Confesso a minha surpresa pelo artigo de Ricardo Reis no i de sábado em que se queixa de ser vítima de um maldoso boato propagado, entre outros, por João Rodrigues e por mim mesmo, segundo o qual ele teria afirmado em Agosto de 2007 que, “dentro de um mês a crise estaria esquecida”.

E onde reside, afinal a nossa mentira? Segundo Ricardo Reis, quem tiver lido toda a entrevista ao Diário Económico (e não apenas o título, que, presumo, considera pouco rigoroso), compreenderia que o que disse foi outra coisa, a saber, que nessa altura haveria apenas uma crise de liquidez, a qual, a menos que se convertesse numa crise financeira e depois numa crise real, rapidamente se varreria da nossa memória.

Concede que isso pode ser considerado um tanto oco (“pode ser grave, pode não ser, quem sabe”), mas que, admitida a sua vaguidade, a previsão até se revelou correcta. Tanto lhe basta para acusar de “preguiça”, “burrice” ou “desonestidade” quem assim não pense.

Postas as coisas nestes termos, não me resta senão voltar ao assunto.


Em primeiro lugar, não fomos só eu e o João Rodrigues que interpretamos mal Ricardo Reis. O mesmo sucedeu com Tavares Moreira no Quarta República e André Azevedo Alves no Insurgente. Convenhamos que já é muita a gente a treslê-lo, mas compreendo que não os mencione para evitar insultar publicamente gente de quem, ao que parece, se encontra ideologicamente mais próximo.
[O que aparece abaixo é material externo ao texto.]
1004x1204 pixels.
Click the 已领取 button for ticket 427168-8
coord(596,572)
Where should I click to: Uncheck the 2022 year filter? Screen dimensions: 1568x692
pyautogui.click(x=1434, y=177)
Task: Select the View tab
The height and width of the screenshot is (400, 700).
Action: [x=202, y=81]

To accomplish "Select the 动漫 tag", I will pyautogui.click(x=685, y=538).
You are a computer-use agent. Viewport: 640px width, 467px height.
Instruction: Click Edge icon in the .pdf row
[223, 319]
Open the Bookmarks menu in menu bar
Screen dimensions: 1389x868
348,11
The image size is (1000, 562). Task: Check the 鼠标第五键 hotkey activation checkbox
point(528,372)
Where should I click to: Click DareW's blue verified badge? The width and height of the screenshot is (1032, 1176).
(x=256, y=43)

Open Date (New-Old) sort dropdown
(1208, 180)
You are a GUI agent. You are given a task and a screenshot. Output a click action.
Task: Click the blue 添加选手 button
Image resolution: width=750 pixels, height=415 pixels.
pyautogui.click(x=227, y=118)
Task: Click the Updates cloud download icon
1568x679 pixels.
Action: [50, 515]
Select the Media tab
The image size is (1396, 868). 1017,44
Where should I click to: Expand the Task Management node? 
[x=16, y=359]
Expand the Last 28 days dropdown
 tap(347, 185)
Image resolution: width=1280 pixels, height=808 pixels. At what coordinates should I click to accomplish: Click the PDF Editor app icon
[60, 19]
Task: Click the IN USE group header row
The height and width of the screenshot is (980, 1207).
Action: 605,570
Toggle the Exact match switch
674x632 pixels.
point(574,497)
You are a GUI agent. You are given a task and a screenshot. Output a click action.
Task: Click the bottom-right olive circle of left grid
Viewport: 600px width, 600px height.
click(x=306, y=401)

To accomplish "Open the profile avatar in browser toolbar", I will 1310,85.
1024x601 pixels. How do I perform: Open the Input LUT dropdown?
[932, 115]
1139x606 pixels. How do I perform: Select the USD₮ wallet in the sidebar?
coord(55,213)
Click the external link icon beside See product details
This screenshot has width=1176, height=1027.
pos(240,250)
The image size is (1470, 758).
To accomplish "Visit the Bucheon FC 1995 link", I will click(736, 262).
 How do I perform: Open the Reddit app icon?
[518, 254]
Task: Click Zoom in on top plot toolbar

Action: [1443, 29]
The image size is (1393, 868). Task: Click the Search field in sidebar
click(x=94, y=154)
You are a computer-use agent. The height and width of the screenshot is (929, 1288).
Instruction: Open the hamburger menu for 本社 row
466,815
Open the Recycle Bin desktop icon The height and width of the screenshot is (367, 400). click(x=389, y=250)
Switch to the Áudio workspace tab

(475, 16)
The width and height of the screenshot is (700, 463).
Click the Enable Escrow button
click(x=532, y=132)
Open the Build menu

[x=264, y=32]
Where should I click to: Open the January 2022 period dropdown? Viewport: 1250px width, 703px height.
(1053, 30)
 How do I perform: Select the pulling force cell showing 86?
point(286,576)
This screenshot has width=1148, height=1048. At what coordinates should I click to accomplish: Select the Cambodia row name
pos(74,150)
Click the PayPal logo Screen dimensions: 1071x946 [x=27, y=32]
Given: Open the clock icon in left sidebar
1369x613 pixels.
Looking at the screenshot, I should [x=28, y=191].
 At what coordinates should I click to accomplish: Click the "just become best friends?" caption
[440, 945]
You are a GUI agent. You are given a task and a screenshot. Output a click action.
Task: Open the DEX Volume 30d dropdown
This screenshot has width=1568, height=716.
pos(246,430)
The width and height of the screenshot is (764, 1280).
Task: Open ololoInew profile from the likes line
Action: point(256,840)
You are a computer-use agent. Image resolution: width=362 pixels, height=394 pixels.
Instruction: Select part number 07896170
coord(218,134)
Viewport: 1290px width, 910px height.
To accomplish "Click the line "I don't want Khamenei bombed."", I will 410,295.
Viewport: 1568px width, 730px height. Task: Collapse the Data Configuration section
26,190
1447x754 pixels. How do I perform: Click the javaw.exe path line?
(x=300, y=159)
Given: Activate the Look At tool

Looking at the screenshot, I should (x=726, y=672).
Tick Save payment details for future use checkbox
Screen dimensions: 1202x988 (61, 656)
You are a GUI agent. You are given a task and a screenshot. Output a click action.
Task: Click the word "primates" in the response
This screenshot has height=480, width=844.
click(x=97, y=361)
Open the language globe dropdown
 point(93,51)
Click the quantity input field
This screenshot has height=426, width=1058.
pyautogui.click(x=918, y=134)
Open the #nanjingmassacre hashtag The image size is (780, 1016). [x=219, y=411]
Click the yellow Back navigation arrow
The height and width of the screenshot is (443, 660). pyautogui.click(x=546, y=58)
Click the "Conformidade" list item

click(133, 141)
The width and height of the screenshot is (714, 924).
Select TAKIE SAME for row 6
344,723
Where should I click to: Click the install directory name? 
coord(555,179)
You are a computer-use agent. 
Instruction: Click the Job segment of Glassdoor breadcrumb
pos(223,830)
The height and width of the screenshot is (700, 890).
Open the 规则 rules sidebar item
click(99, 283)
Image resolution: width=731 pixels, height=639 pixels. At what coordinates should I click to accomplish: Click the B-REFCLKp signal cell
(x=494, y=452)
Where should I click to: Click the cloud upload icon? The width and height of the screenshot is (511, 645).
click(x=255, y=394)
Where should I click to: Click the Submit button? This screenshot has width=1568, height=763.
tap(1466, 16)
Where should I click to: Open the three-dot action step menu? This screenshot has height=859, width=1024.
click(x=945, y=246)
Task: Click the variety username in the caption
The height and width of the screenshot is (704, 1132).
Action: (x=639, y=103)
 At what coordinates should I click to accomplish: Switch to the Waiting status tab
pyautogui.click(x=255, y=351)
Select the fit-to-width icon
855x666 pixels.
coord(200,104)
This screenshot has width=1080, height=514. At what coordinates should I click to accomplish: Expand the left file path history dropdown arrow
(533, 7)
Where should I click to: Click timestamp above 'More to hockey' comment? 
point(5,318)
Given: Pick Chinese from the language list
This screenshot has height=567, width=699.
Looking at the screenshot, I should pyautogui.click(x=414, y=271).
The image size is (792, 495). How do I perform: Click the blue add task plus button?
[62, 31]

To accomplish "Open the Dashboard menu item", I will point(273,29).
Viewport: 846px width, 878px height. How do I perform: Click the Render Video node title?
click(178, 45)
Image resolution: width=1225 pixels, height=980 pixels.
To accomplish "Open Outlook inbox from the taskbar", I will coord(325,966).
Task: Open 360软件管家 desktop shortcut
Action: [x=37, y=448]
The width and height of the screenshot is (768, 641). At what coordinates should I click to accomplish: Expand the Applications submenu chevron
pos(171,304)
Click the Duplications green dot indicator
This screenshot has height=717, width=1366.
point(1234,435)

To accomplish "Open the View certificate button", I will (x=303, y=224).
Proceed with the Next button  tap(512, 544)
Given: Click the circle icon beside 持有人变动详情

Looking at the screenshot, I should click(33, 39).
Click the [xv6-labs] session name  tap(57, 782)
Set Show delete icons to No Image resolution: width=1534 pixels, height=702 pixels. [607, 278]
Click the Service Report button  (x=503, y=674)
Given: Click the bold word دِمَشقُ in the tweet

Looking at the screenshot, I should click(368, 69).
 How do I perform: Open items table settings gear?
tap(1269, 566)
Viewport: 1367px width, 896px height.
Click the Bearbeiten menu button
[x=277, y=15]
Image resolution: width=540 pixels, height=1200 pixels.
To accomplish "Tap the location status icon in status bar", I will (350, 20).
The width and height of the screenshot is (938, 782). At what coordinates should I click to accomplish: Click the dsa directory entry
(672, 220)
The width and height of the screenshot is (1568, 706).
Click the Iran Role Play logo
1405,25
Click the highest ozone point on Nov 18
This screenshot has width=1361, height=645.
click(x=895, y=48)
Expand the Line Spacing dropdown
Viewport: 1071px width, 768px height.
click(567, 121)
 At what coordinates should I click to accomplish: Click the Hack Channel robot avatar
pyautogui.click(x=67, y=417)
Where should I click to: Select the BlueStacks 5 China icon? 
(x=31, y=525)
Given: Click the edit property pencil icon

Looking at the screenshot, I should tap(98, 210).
Em segundo lugar, Ricardo Reis erra ao afirmar que a sua entrevista foi concedida em Julho de 2007, com o que parece querer justificar a sua percepção de que, nessa altura, se estaria ainda apenas perante uma crise de liquidez. Não o digo por ter sido publicada em 29 de Agosto, mas por nela ser comentada uma declaração de Teixeira dos Santos de 1 do mesmo mês. Não resta, pois, a mínima dúvida que a entrevista é mesmo de Agosto.

Recordo que as bolsas caíram com fragor a 7 de Agosto. Logo, resta a hipótese de a azarada entrevista ter sido concedida entre 2 e 6 (sem esquecer que, de permeio, ainda houve um fim de semana) para o álibi do nosso opinante se manter de pé.

Mas seria legítimo pretender-se, na primeira semana de Agosto, que a crise de liquidez não se convertera ainda em crise financeira? A meu ver, não era: como poderia alguém supor que, dada a sua dimensão, a crise do subprime, então já bem evidente, não teria graves repercussões sobre o sistema financeiro americano e mundial?

Por tudo isso me surpreendeu o modo como Ricardo Reis decidiu repegar no assunto. Poderia ter admitido que se exprimiu mal, ou argumentar que à data da entrevista as coisas ainda não estavam claras, ou, mesmo, reconhecer que se enganou, mas não tem argumentos para pretender que a sua previsão se revelou correcta e que quem não o reconhece (muita e variada gente, como vimos) padece de uma grave falha de carácter e espalha “mentiras”.

Eu acho normalíssimo que alguém se engane, e estou certo de que já me enganei mais vezes e com mais gravidade do que Ricardo Reis. Aflige-me apenas a ideia de que tantos economistas se apeguem com o afinco que podemos constatar a concepções cujas limitações a presente crise revelou à evidência e que, por conseguinte, lhes custe tanto reconhecer (como, por exemplo, fez Alan Greenspan) que, a dado momento, elas lhes toldaram a capacidade de juízo, a ponto de continuarem a negar o desastre quando ele já era evidente para tanta gente.

A terminar, deixo-vos com mais duas judiciosas previsões de Ricardo Reis:

“O efeito na economia real dos problemas nos empréstimos ‘subprime’ deve ser pequeno.” (…) “O verdadeiro perigo é que os bancos estejam em piores sarilhos do que descobrimos nos últimos dias despoletando uma crise financeira. Mas, os bancos centrais estão vigilantes, pelo que este ainda é um cenário improvável” (DE, 16.8.07).

"Por um lado, a macroeconomia sugere uma manutenção das taxas de juro. Por outro lado, os mercados financeiros esperam que as taxas caiam 0,5% para restabelecer a calma e reactivar o mercado dos CDO. Manter as taxas pode levar a falências em catadupa e causar uma crise financeira; descê-las deve aquecer a economia e gerar inflação". (DE, 11.9.07)

Fiquem aí à espera do aquecimento e da inflação, que eu volto já.